Action requise 1 — D'après la section de texte, à quelle tranche d'âge le site Madmoizelle était-il destiné ?
Action requise 2 — Recopiez le passage de la section de texte commençant par « Temps de lecture » et se terminant par « Causette et Madmoizelle. ».

Section de texte —
↓

Temps de lecture : 4 minutes

L’Observatoire du journalisme (Ojim) a consacré une brochure papier au néo-féminisme (voir infra), un féminisme façon fast food, prêt à liker, prédigéré, un petit monde indigeste qui a eu du succès, maintenant en repli comme le prouvent le destin de deux titres phares, Causette et Madmoizelle.

Madmoizelle licencie l’intégralité de ses journalistes

Le webzine Mad­moizelle fondé en 2005 par Fab­rice Flo­rent était le cinquième site féminin préféré des français en 2020 lorsque le groupe Humanoid a annon­cé son rachat. Le site, conçu à des­ti­na­tion de la tranche d’âge 18–30 ans, répondait aux préoc­cu­pa­tions et aux inter­ro­ga­tions exis­ten­tielles de la jeunesse mod­erne : Insta­gram, Tik­Tok, har­cèle­ment de rue, Polan­s­ki, ten­dances beauté et mode… le tout parsemé de poli­tique fémin­iste mil­i­tante et de philoso­phie poli­tique­ment cor­recte de comptoir.

↑

Matériel fourni —
↓

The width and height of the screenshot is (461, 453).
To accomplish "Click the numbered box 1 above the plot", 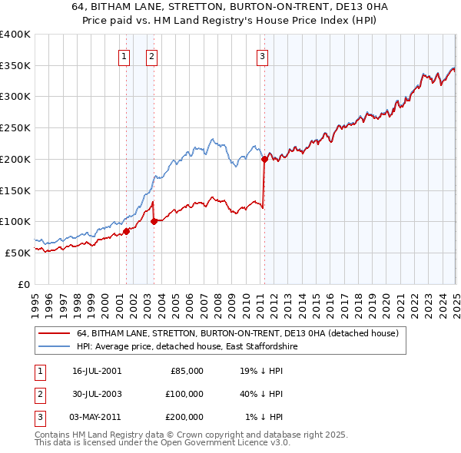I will coord(124,55).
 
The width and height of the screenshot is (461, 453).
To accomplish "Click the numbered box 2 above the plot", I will coord(151,55).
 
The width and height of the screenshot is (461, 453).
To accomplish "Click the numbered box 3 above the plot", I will coord(262,55).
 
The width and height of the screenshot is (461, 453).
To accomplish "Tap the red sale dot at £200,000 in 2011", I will coord(264,160).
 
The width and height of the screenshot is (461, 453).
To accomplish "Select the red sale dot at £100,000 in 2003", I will coord(154,221).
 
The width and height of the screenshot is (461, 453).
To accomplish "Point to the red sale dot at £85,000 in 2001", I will coord(127,231).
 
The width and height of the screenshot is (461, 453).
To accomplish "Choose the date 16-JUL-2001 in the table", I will coord(97,371).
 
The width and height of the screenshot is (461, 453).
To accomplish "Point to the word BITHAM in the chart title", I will coord(147,7).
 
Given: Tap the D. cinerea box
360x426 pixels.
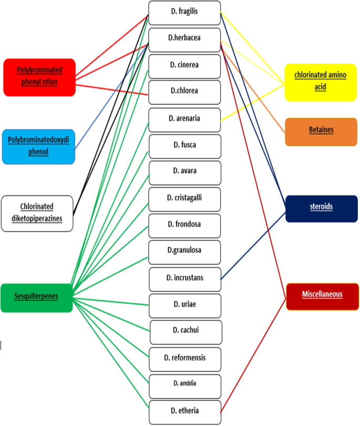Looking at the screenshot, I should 184,65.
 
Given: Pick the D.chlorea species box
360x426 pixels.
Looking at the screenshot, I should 184,92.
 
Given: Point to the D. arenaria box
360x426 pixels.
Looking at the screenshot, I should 184,119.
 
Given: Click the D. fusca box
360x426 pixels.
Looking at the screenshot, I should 184,146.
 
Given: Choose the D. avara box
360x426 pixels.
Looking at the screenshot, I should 184,172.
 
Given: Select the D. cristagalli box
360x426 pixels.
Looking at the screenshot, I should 184,199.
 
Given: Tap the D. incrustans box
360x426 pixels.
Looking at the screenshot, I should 184,279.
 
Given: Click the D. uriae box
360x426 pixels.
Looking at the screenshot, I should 184,305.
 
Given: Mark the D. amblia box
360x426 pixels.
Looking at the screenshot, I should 184,384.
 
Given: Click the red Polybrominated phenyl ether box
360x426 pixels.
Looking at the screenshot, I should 39,77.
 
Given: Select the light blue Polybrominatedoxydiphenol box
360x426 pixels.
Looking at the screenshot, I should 38,147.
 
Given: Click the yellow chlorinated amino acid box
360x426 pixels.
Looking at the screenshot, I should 321,82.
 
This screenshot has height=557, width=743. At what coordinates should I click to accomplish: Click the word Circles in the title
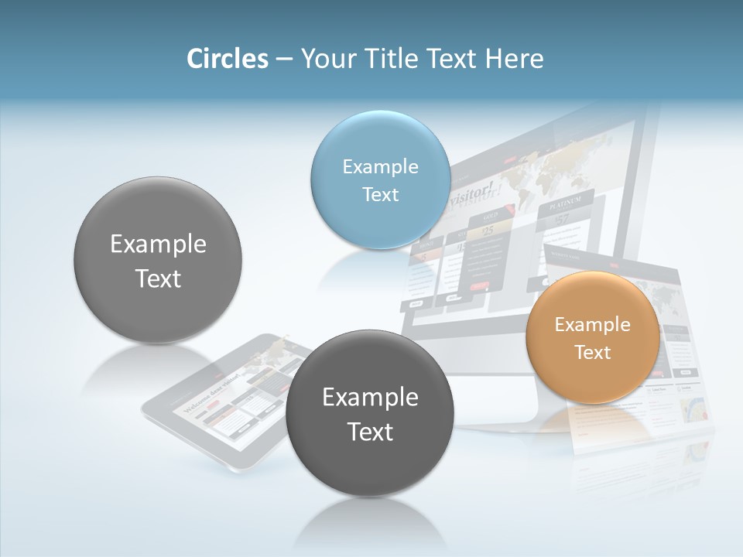click(x=228, y=59)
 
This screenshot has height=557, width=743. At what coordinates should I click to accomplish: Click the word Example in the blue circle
click(x=380, y=166)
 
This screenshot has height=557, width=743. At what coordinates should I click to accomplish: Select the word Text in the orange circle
click(x=593, y=353)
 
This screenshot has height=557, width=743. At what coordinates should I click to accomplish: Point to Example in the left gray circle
click(x=158, y=244)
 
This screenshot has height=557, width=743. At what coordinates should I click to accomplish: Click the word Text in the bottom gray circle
click(x=370, y=432)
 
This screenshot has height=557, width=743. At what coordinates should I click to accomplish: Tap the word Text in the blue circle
click(x=380, y=194)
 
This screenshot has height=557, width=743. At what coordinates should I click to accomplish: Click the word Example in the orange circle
click(x=592, y=325)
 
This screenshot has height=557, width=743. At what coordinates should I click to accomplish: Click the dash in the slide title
click(x=283, y=59)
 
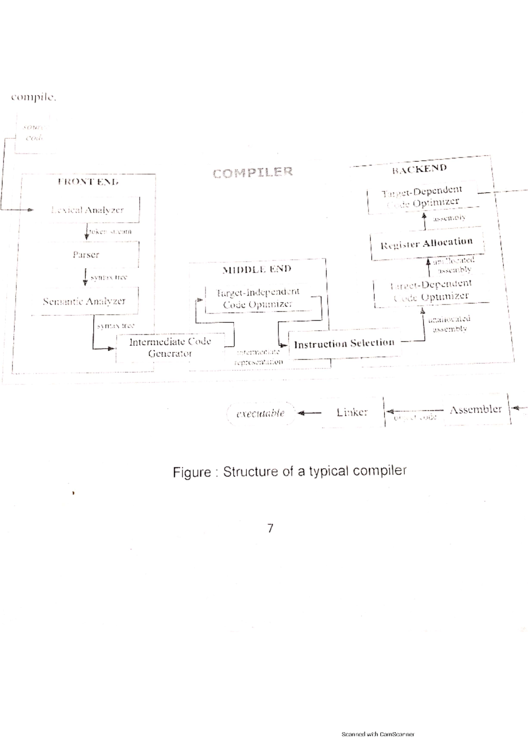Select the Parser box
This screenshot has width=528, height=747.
[86, 255]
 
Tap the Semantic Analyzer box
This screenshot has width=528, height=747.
[84, 301]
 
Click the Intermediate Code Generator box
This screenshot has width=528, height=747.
[170, 348]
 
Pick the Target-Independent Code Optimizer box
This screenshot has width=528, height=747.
[258, 298]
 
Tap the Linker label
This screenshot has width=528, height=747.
[352, 412]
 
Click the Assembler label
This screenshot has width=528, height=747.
[475, 410]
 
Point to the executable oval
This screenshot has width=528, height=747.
[260, 414]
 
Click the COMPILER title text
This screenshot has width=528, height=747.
[253, 172]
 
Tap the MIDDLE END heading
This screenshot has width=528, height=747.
[257, 269]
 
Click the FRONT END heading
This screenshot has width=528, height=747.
[88, 182]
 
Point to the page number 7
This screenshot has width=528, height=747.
[270, 528]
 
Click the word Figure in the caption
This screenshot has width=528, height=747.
[192, 472]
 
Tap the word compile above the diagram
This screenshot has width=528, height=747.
[33, 98]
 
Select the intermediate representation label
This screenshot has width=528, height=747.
[259, 357]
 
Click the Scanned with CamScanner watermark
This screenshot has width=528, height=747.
[378, 734]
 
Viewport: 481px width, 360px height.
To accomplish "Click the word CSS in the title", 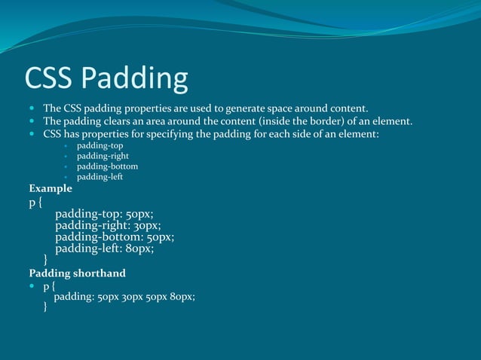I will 49,78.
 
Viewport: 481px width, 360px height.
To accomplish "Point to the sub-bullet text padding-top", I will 100,145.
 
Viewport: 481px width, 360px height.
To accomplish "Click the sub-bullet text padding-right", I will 103,156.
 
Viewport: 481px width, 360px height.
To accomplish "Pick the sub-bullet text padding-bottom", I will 107,166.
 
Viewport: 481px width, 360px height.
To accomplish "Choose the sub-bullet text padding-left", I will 100,177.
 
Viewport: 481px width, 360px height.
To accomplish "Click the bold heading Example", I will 51,188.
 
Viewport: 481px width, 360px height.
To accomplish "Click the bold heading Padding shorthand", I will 77,273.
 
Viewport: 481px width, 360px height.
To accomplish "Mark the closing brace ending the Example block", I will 46,260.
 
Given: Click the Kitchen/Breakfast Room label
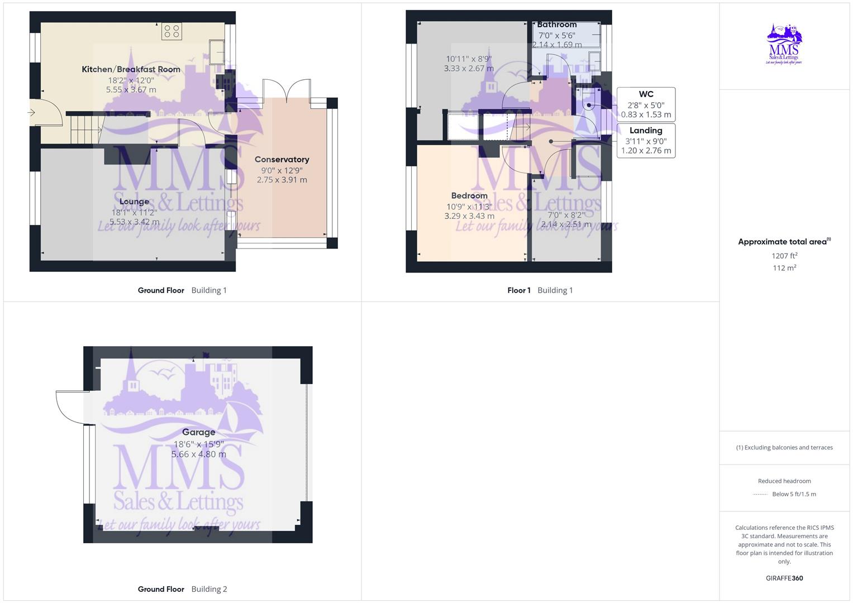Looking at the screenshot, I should (x=131, y=69).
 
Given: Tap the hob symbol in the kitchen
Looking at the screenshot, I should (x=171, y=31).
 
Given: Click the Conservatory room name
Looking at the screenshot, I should (x=282, y=159).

↑

Zone de réponse 1 — Aux 18–30 ans.

Zone de réponse 2 —
Temps de lecture : 4 minutes

L’Observatoire du journalisme (Ojim) a consacré une brochure papier au néo-féminisme (voir infra), un féminisme façon fast food, prêt à liker, prédigéré, un petit monde indigeste qui a eu du succès, maintenant en repli comme le prouvent le destin de deux titres phares, Causette et Madmoizelle.